数字 PCR 的数学原理和系统间比较 - 分区单位的体积越小，每个单位中目标基因拷贝的浓度就越高。这一特性使数字 PCR 能够检测微量核酸或分泌到细胞外环境中的核酸。 第二个好处是，经过分区后，每个单元的富集效应可有效改善复杂混合物的检测结果。具体来说，数字 PCR 方法可以增强感兴趣目标的信号，拉开与背景信号的比例。以图 2B 为例，在数字 PCR 反应系统中，一个分区单元实现了 8 倍纯化，另一个分区单元实现了完全纯化。数字 PCR 的富集效应有效实现了低丰度核酸在野生型背景下的扩增效率，这在癌症诊断等应用中非常有用。分区数量越多，数字 PCR 的富集效果越强。

6.      数字PCR系统的介绍

图6. 数字PCR中的扩增和检测化学（与实时荧光定量PCR相同）。 （A）水解探针（例如Taqman）。 （B）DNA结合探针（例如Evagreen）

数字PCR的检测原理与荧光定量PCR相同，只是在定量方式上有所不同。数字PCR反应体系中包含目标DNA，PCR试剂和荧光标记物，在热循环仪上进行PCR反应，在循环结束后，终点检测每个分区单元中的荧光信号。荧光标记物为水解探针（探针法如，Taqman）或嵌入DNA的结合燃料（染料法如，Evagreen）。
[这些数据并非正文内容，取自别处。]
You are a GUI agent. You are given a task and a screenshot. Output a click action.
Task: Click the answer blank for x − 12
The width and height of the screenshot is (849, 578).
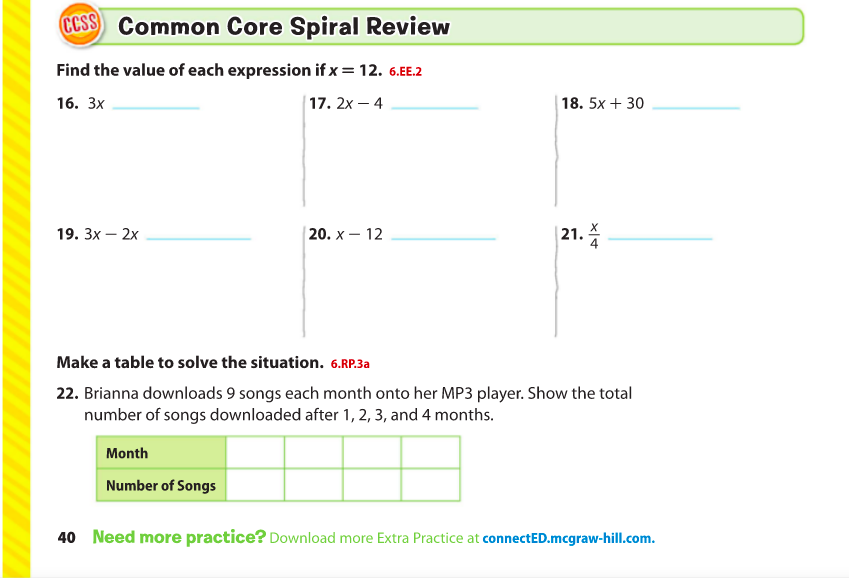442,237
使用终点法检测，PCR循环数通常>30，即使微滴中只含有1个靶基因拷贝也能被检测到，与扩增效率无关。通过检测荧光信号为阴性的微滴比例，可以通过泊松分布求出靶基因拷贝的绝对浓度，不需要依赖参考曲线。对于高浓度的样品，需要事先进行稀释，将λ数值置入适合置信区间的泊松分布定量范围（0.0001-6），这样才能获得可靠的实验结果。

目前的商品化数字PCR系统主要分为两大类：1.芯片式数字PCR（cdPCR），2.微滴式数字PCR（ddPCR）。